To date, the Company has not paid any cash dividends. Payment of stock or cash dividends in the future will depend upon earnings, liquidity, financial condition and other factors deemed relevant by our Board of Directors. Notification to the FRB is required prior to declaring and paying a dividend to shareholders that exceeds earnings for the period for which the dividend is being paid. This notification requirement is included in regulatory guidance regarding safety and soundness surrounding capital and includes other non-financial measures such as asset quality, financial condition, capital adequacy, liquidity, future earnings projections, capital planning and credit concentrations. Should the FRB object to dividend payments, the Company would be precluded from declaring and paying dividends, until approval is received or the Company no longer needs to provide notice under applicable guidance.

California law also limits the Company’s ability to pay dividends. A corporation may make a distribution/dividend from retained earnings to the extent that the retained earnings exceed (a) the amount of the distribution plus (b) the amount if any, of dividends in arrears on shares with preferential dividend rights. Alternatively, a corporation may make a distribution/dividend, if, immediately after the distribution, the value of its assets equals or exceeds the sum of (a) its total liabilities plus (b) the liquidation preference of any shares which have a preference upon dissolution over the rights of shareholders receiving the distribution/dividend.

The Bank is subject to certain restrictions on the amount of dividends that may be declared without regulatory approval. Such dividends shall not exceed the lesser of the Bank’s retained earnings or net income for its last three fiscal years (less any distributions to shareholders made during such period). In addition, the Bank may not pay dividends that would result in its capital being reduced below the minimum requirements shown above for capital adequacy purposes.

As of March 31, 2014, both CU Bancorp “the holding company” and the Bank had positive retained earnings and positive net income that would allow either of them to declare and pay a dividend as of March 31, 2014. However, neither the holding company nor the Bank has plans to declare and pay a cash dividend at the current time.

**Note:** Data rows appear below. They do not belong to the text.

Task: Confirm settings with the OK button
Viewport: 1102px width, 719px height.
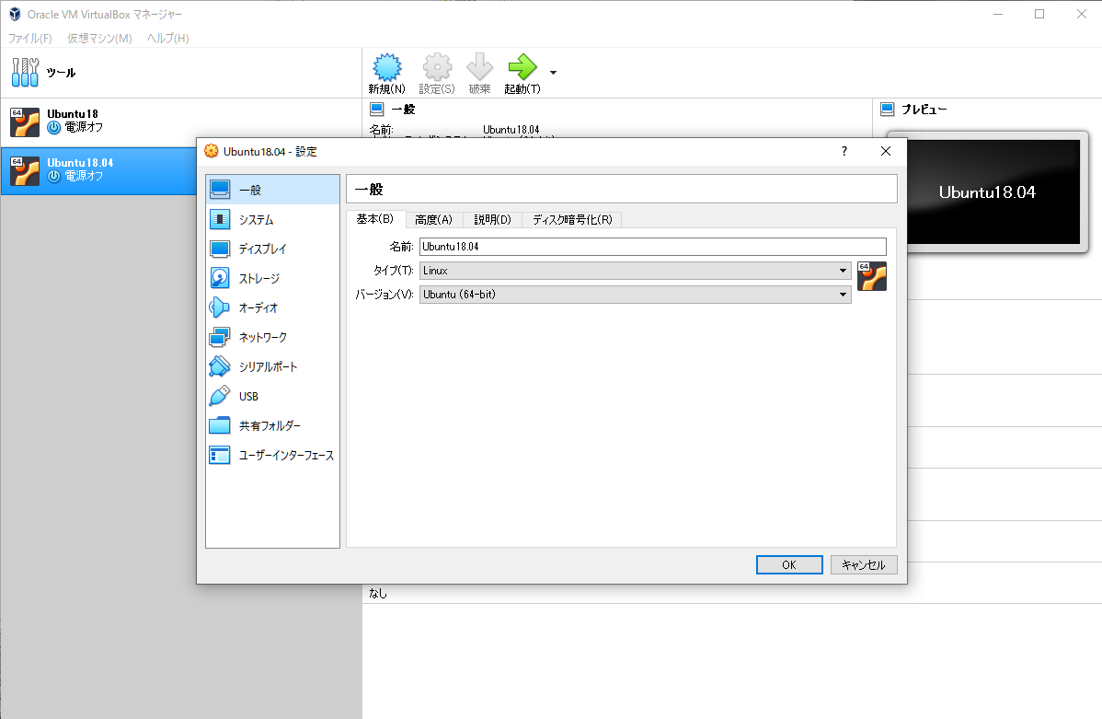Action: (788, 564)
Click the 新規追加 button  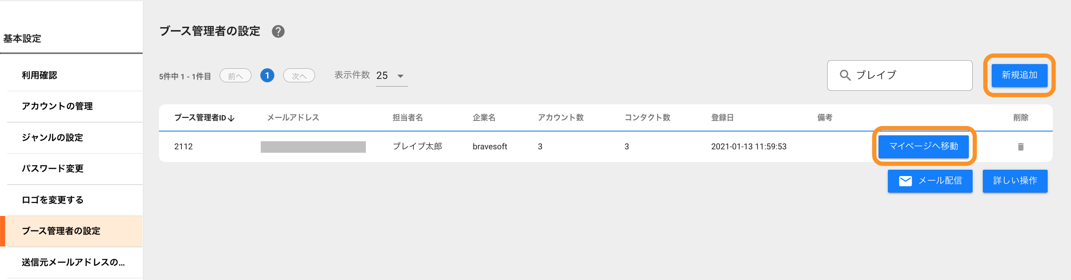tap(1019, 76)
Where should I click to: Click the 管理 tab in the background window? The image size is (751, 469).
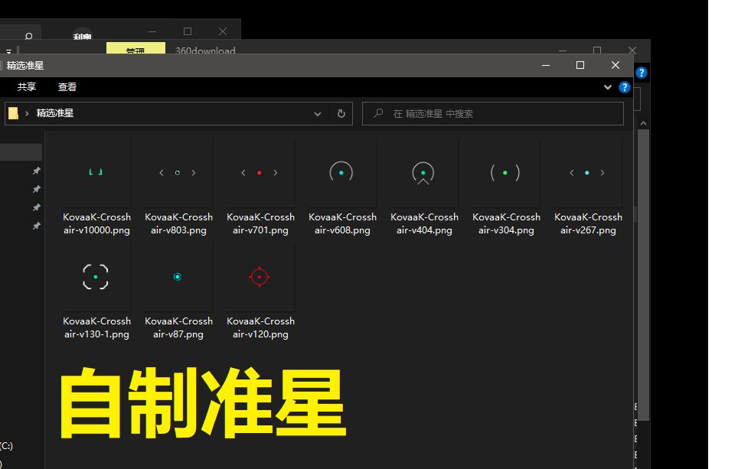135,48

The Company has a program to repurchase a portion of an employee outstanding restricted stock upon the vesting of this restricted stock, but only in amounts necessary to cover the employee tax withholding obligations at the option of the restricted stockholder (employee). The Company had this program in place during all of 2013 and through the first quarter of 2014. This program was designed to provide the Bank’s employees with the financial ability to cover their tax liability obligation associated with the vesting of their restricted stock at the date of vesting. These transactions under the State of California Corporations Code are defined as distributions to shareholders. Approval of this program would be necessary from the Department of Business Oversight “DBO”, if the Company had negative retained earnings, or insufficient earnings to support the dividend. The Company currently plans to provide this program to its employees during the remainder of 2014.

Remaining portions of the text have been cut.